In terms of which markets the firm is seeking to expand into, Nikou singles out Australia and Japan as two markets that are particularly enticing given that they are the two most developed markets in the region.
He also refuses to rule out expanding into different markets altogether, notably Korea and some of the smaller markets in southeast Asia.
“In Korea, we have a strong business where from time to time we look at to see if it’s beneficial to have people on the ground. We’re always looking at southeast Asia. There’s high GDP growth. It’s all relatively early, but I think the Philippines and Vietnam at some point could be very interesting,” he said.
China plans
The big play for a lot of asset managers ever since regulators scrapped the foreign ownership cap in 2020 has been China.
In 2021, BlackRock became the first asset manager to be given a licence to operate a wholly owned mutual fund business in China by the regulator. After a respite in approvals, several other asset managers have since followed BlackRock’s lead including Neuberger Berman and Fidelity.

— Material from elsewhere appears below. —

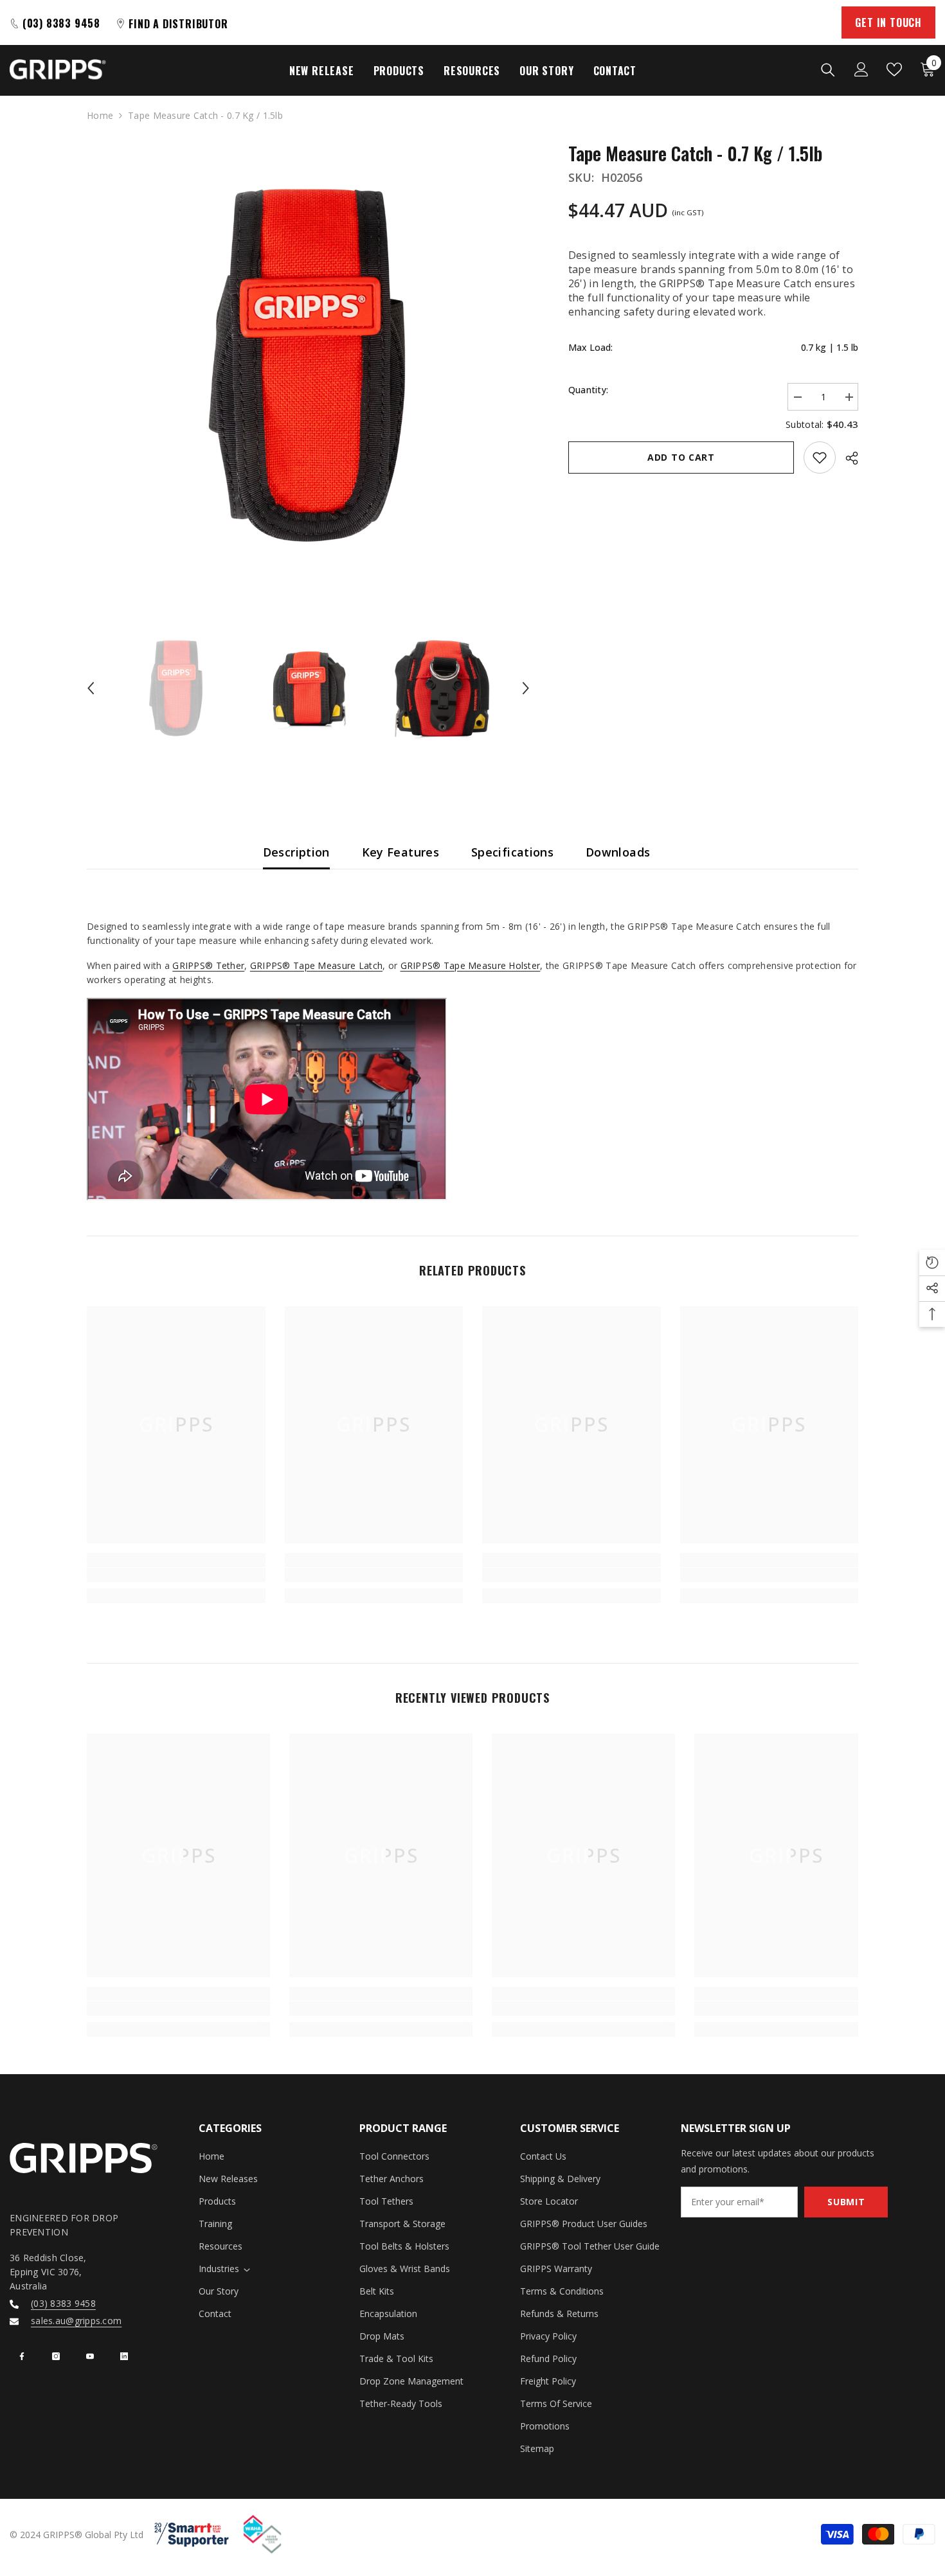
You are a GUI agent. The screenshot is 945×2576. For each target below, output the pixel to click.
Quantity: (588, 390)
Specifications (512, 852)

So far it has not been smooth sailing for most foreign asset managers. BlackRock, for example, raised only Rmb573m ($79.7m) for its second onshore fund versus Rmb6.68bn for its first. Vanguard scrapped plans altogether for a mutual fund unit, citing a “crowded” market.
China’s mutual fund industry remains fiercely competitive with around 120 local asset managers operating there, many of whom have established track records and strong brand awareness among domestic investors making them hard to dislodge.
BNP Paribas AM is unusual in that it is taking a three-pronged approach to cracking China. The firm has a longstanding minority stake in Shanghai-based HFT Investment Management.
In addition, the firm also launched a majority-owned wealth management joint venture (JV) with ABC WM, a unit of Agricultural Bank of China, at the end of last year. The new JV has launched four pure fixed-income close ended products thus far with a total subscription amount of Rmb6.5bn .
Finally, BNP Paribas AM has also filed with the Chinese authorities to set up a securities unit, which is set to include an asset management business.
Nikou argues that the size of the market justifies this three-pronged approach and despite a number of headwinds facing both the country’s mutual fund industry and offshore players looking to expand there, he is sanguine about the long-term opportunities.
“China is super competitive. You have very, very strong domestic players. You have very, very strong global and international fund managers who have put their flag in the ground for China. So, it’s extremely competitive,” he said.
“But on the mid to long-term, we think with the products that we have, with the partnerships that we have, that we’re well positioned to compete with our global peers but even the domestic parents.”